▶ [Given records]:

##############################

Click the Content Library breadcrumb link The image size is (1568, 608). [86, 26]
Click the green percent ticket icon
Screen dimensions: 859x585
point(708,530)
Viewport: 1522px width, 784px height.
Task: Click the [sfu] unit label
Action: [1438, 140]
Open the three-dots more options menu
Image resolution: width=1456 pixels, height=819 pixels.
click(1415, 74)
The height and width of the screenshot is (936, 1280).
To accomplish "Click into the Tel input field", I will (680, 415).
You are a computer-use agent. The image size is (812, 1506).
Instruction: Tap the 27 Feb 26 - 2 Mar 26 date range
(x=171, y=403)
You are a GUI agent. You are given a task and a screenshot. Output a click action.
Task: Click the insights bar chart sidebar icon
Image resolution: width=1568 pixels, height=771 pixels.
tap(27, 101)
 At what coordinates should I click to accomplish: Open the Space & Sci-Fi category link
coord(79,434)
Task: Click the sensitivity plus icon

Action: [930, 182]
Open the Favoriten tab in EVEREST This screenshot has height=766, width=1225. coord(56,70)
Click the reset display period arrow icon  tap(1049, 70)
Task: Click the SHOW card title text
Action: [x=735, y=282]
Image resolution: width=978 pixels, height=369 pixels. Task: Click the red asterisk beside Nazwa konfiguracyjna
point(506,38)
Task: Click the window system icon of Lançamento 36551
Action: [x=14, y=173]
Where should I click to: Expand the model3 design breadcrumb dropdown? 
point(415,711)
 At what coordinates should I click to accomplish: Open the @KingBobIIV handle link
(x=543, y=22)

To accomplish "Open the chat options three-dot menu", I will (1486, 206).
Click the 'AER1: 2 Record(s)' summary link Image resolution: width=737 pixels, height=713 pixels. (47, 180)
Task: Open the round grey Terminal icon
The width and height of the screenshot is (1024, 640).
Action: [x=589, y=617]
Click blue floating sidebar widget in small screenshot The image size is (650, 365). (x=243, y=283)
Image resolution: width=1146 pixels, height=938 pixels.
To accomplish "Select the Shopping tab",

##############################

Reproduce the entries so that each line reads exactly as it did before.

Click the Content Library breadcrumb link The image size is (1568, 608). [86, 26]
Click the green percent ticket icon
Screen dimensions: 859x585
point(708,530)
Viewport: 1522px width, 784px height.
Task: Click the [sfu] unit label
Action: [1438, 140]
Open the three-dots more options menu
Image resolution: width=1456 pixels, height=819 pixels.
click(1415, 74)
The height and width of the screenshot is (936, 1280).
To accomplish "Click into the Tel input field", I will (680, 415).
You are a computer-use agent. The image size is (812, 1506).
Instruction: Tap the 27 Feb 26 - 2 Mar 26 date range
(x=171, y=403)
You are a GUI agent. You are given a task and a screenshot. Output a click action.
Task: Click the insights bar chart sidebar icon
Image resolution: width=1568 pixels, height=771 pixels.
tap(27, 101)
 At what coordinates should I click to accomplish: Open the Space & Sci-Fi category link
coord(79,434)
Task: Click the sensitivity plus icon

Action: [930, 182]
Open the Favoriten tab in EVEREST This screenshot has height=766, width=1225. coord(56,70)
Click the reset display period arrow icon  tap(1049, 70)
Task: Click the SHOW card title text
Action: [x=735, y=282]
Image resolution: width=978 pixels, height=369 pixels. Task: Click the red asterisk beside Nazwa konfiguracyjna
point(506,38)
Task: Click the window system icon of Lançamento 36551
Action: [x=14, y=173]
Where should I click to: Expand the model3 design breadcrumb dropdown? 
point(415,711)
 At what coordinates should I click to accomplish: Open the @KingBobIIV handle link
(x=543, y=22)

To accomplish "Open the chat options three-dot menu", I will (1486, 206).
Click the 'AER1: 2 Record(s)' summary link Image resolution: width=737 pixels, height=713 pixels. (47, 180)
Task: Open the round grey Terminal icon
The width and height of the screenshot is (1024, 640).
Action: [x=589, y=617]
Click blue floating sidebar widget in small screenshot The image size is (650, 365). (x=243, y=283)
Image resolution: width=1146 pixels, height=938 pixels.
To accomplish "Select the Shopping tab",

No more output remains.